La razón invocada para la aprobación proposición no de ley fue de soberanía energética: la reducción de la dependencia de las importaciones de carbón. A pesar del disfraz, no deja de ser un reclamo electoralista coloreado de nacionalismo energético. No se ha dicho, porque no interesa, que la iniciativa traerá efectos perjudiciales. Socio-económicos, porque la bonificación no sirve para iniciar la transición de las zonas mineras afectadas hacia una economía descarbonizada. No moviliza recursos económicos a sectores de economía verde: como las energías renovables, que crean puestos de trabajo de calidad. Sólo mantiene puestos de trabajos subsidiados y condena a la población de las zonas afectadas a un futuro huérfano de futuro. Medioambientales, porque al incentivar la utilización de energías sucias de baja calidad, como es el carbón nacional, nos aleja del objetivo de la Conferencia de París, de limitar el aumento de temperatura global a menos de 2ºC. La bajada impositiva ignora la realidad de crisis climática. Es reflejo de la creencia extendida que hay tiempo para resolver primero la crisis económica y después la triple emergencia ecológica: de recursos, climática y de biodiversidad, que padecemos. Pero, ¡no tenemos tiempo!
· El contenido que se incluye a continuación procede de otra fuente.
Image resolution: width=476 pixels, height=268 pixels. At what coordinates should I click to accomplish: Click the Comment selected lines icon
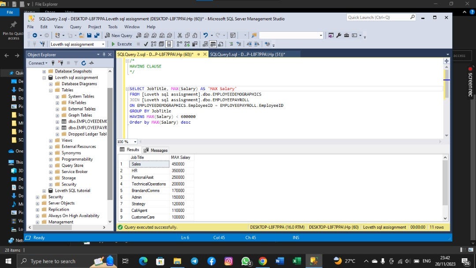[231, 44]
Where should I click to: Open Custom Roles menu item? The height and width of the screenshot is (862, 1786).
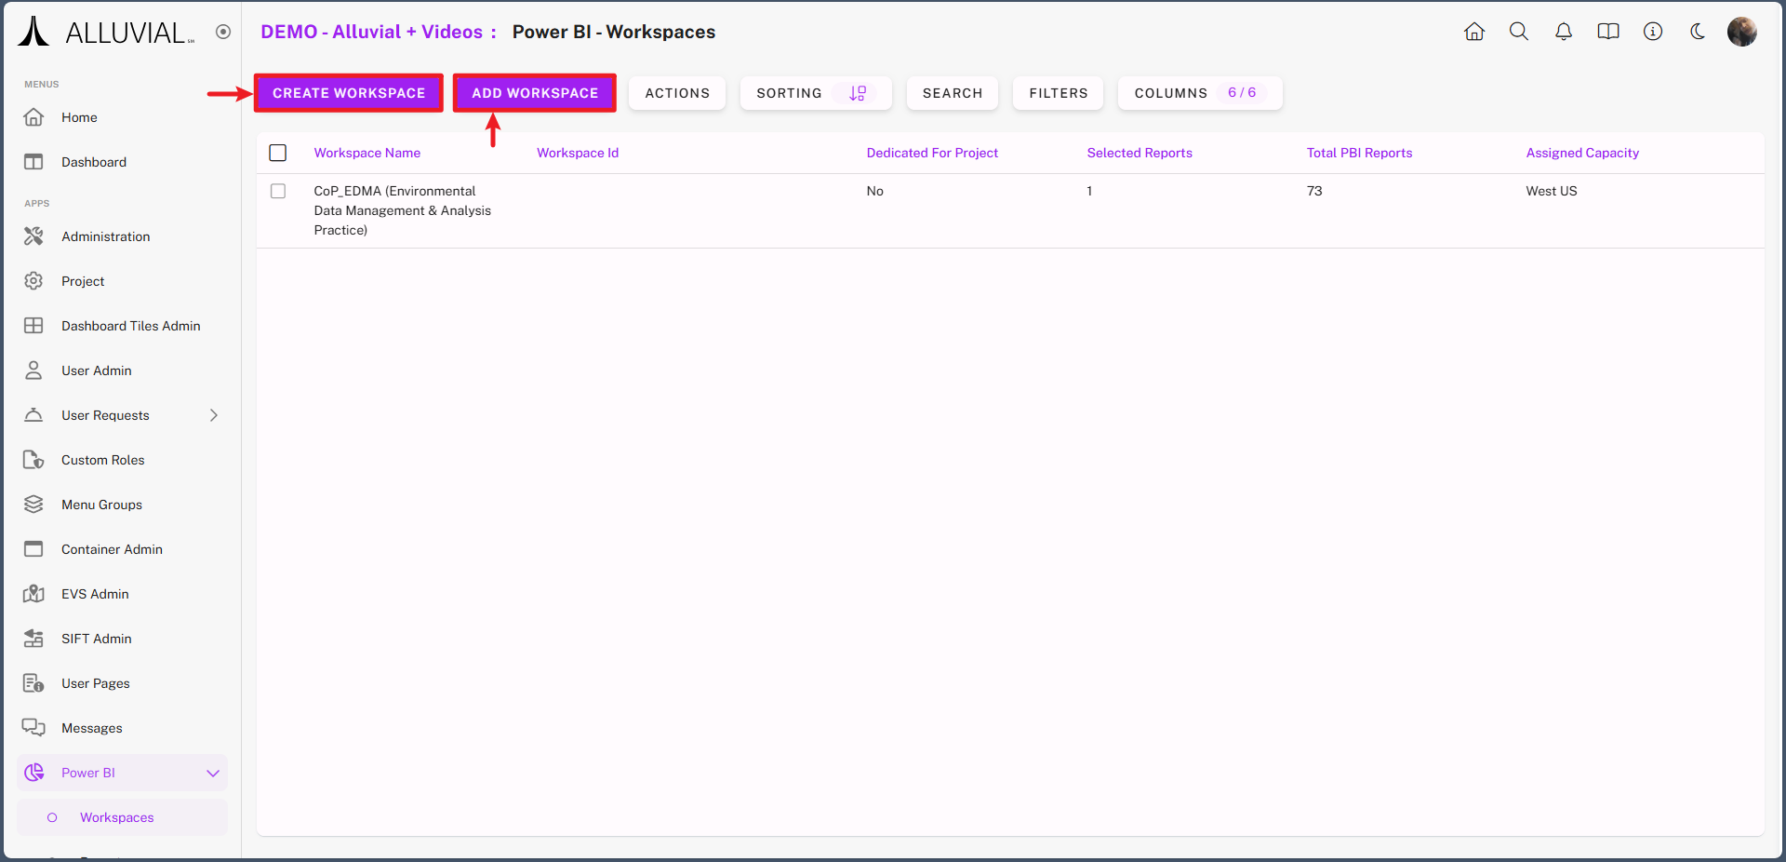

Estas entretelas, corrientemente ubicadas más allá de los límites de lo cotidiano, en la esfera político-económica, se ubican en la tramoya. Al ser la energía la sangre de la sociedad, el tejido conectivo que alimenta todo el entramado social, forma parte de la vida de cada día. Determina el modo de vida de todos y cada uno de nosotros. La próxima vez, por tanto, que pague la factura de la luz, piense en la influencia que tienen en su vida los actos de quienes, elegidos o no, dicen estar a su servicio. La política no puede ser justificada a través de la ley, que surge en la penumbra. Sólo puede justificarse a través de los hechos, que se sitúan en la luz. Sólo la impertinencia de la luz puede juzgar. Juzgue usted.